As William P. Mackay writes in his book Grace and Truth: "Unless the gospel we preach, when presented to the natural mind, bring forth such a question, it is another Gospel than Paul's."1
I love that statement by W. P. Mackay because he's basically saying that any gospel or system of theology that does not prompt a person to ask the question "Shall we continue in sin that grace might increase?" (implying that it is possible) is not biblical grace! The grace that Paul preached sounded dangerous enough to provoke the question.
Contrary to what some people think, the grace of God actually teaches Christians to "deny ungodliness and worldly lusts, and to live soberly, righteously, and godly in this present world" (Titus 2:12). The following true story illustrates this truth and is excerpted from Latham's book The Two Gospels.
The message of the gospel of the grace of God, over the years, has stood the test. When one considers a given message or ministry, he has the right to ascertain if it has produced results. One of the great delights of my life is to witness the life-changing power of the message of the gospel of the grace of God and the results that it has produced over the years.
For the past 40 years, I have had the privilege of being associated with the New Tribes Mission.

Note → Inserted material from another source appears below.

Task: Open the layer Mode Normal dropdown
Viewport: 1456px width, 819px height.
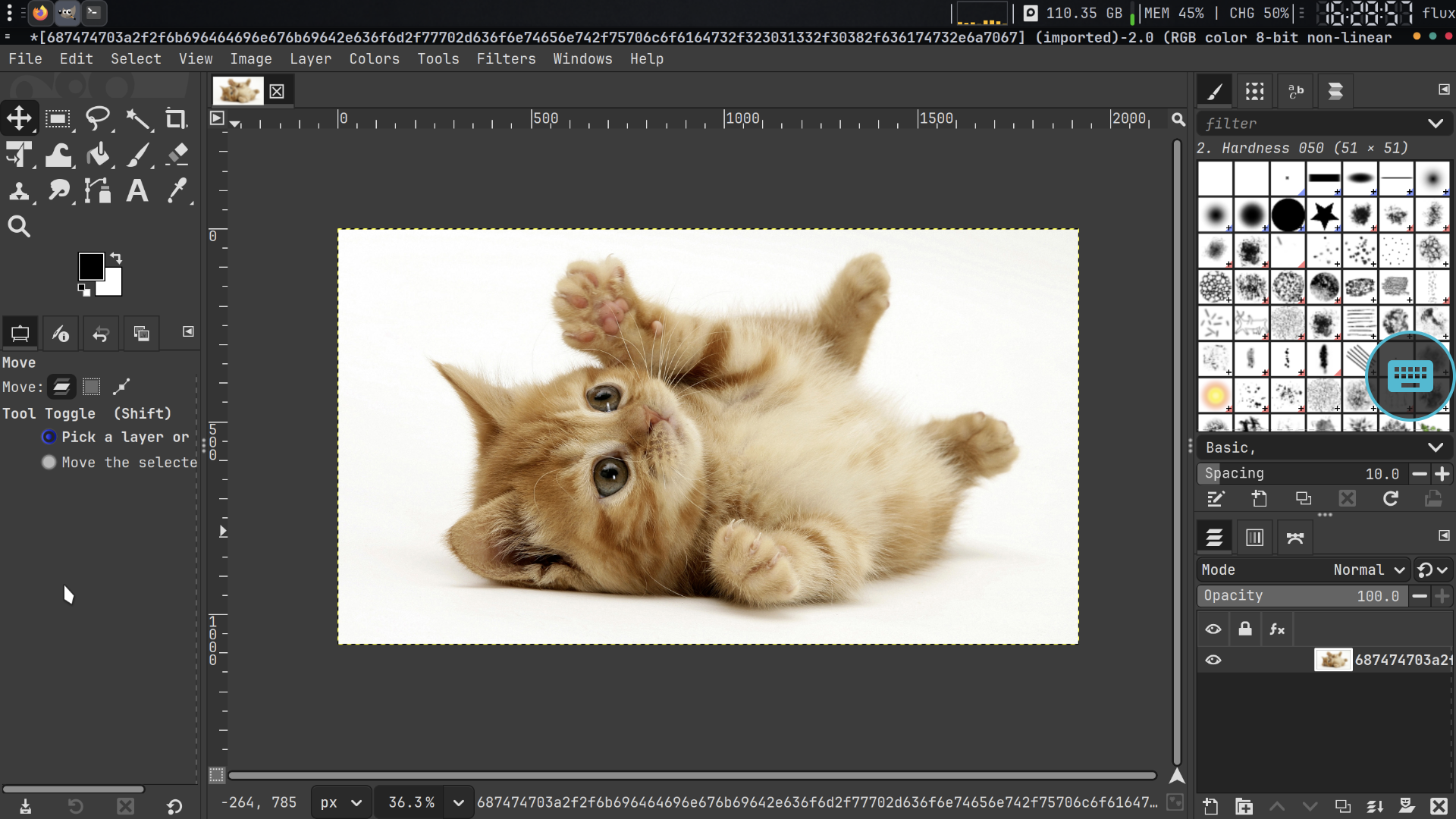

This association began at their very inception, and has continued blessedly down through more than four exciting decades. The very first committee held its first meeting at our Camp Mishawana in Michigan. New Tribes Mission today has over 2000 missionaries in the field and in the homeland who are true to the gospel of grace.
Very shortly after the founding of the mission, a camp for training missionaries was founded at Fouts Springs near Stonyford, California.

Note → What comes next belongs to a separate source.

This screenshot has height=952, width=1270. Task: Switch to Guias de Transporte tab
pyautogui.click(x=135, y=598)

Three brothers came with different backgrounds and seemed disturbed by our teaching. They believed in the shed blood of the Son of God as God's payment for sin and that Jesus was truly God's son and God. However, they believed that they had to deny themselves to be sure of their salvation.
We all worked physically on the grounds a few hours everyday. A real job had been undertaken by the mission at our "boot camp" in Fouts Springs. There were about 300 people on the grounds and among them many children. The necessity of a school became very evident. Preparing the ground, a mass of stones, sand and clay, involved removing many rocks of all sizes.
One brother saw the truth of Scripture in that task. "Doc, to move all the sins out of our lives before we get saved would be harder than getting all the stones out of Stonyford!" Many people try to do things that are absolutely impossible. We could confess and remove sins to the day of our death, yet never reach a standard of perfection that a Holy God could accept.
The burden of the brothers' conviction that they must add something to Calvary as the payment of sin was gone. The penances, the self-castigation, the fastings to ease their consciences disappeared. Instead, they became intensely interested in their Bibles, and spent hours and hours delighting themselves in the Word of God.
They became missionaries to Japan, rather they became citizens of Japan. They took no furloughs, so as the years went by their support began to diminish.
The Lord eventually opened up the opportunity for them to start a Japanese-English School, and an orphanage. The revenue became enough to take care of all their needs.
Now they send missionaries to other countries. A great work, started from observing the similarity of eliminating all the stones from a stream and trying to get all the sins out of a life. "Therefore by the deeds of the law there shall no flesh be justified" (Rom. 3:20).2
References:
1 Lance B. Latham, The Two Gospels (Rolling Meadows, IL: Awana Youth Association, 1984), pp. 54-55, emphasis his, second ellipsis added.
2 Ibid., pp. 62-64, emphasis his. See under the heading: "All The Stones In Stonyford".